Prompt:
Working from the entries below, count every line that includes the word "Given". Return the figure alone.

Supplied records:
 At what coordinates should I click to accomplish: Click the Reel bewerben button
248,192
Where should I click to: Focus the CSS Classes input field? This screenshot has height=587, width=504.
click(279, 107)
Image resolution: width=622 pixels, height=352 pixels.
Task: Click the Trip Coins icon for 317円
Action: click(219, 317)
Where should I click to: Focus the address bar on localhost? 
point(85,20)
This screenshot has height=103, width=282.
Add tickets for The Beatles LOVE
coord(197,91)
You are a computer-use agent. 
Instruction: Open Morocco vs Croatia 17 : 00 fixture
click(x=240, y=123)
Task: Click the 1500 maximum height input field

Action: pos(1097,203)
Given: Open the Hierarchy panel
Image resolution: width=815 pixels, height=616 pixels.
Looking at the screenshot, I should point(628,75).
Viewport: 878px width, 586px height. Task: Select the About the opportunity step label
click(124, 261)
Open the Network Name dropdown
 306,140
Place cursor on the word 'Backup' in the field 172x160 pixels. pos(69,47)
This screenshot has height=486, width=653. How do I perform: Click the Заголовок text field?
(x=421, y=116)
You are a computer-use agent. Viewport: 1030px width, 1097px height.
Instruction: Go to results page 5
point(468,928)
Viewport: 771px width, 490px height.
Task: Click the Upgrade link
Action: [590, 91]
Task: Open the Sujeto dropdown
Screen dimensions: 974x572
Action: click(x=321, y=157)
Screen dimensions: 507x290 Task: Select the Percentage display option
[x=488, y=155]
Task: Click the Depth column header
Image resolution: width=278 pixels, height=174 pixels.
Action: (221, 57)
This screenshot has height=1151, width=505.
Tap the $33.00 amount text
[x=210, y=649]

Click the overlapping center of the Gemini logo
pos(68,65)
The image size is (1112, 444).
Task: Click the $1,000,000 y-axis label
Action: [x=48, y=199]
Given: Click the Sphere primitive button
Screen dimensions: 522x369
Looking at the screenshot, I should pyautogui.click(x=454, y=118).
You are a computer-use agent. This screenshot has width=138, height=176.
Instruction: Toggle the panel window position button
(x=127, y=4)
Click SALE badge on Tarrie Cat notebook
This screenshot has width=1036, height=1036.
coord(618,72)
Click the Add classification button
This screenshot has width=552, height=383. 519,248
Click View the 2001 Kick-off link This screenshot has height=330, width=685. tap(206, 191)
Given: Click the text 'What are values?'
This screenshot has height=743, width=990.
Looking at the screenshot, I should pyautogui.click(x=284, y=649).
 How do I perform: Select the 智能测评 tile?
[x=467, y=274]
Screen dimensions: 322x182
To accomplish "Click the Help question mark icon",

Reply to the task:
3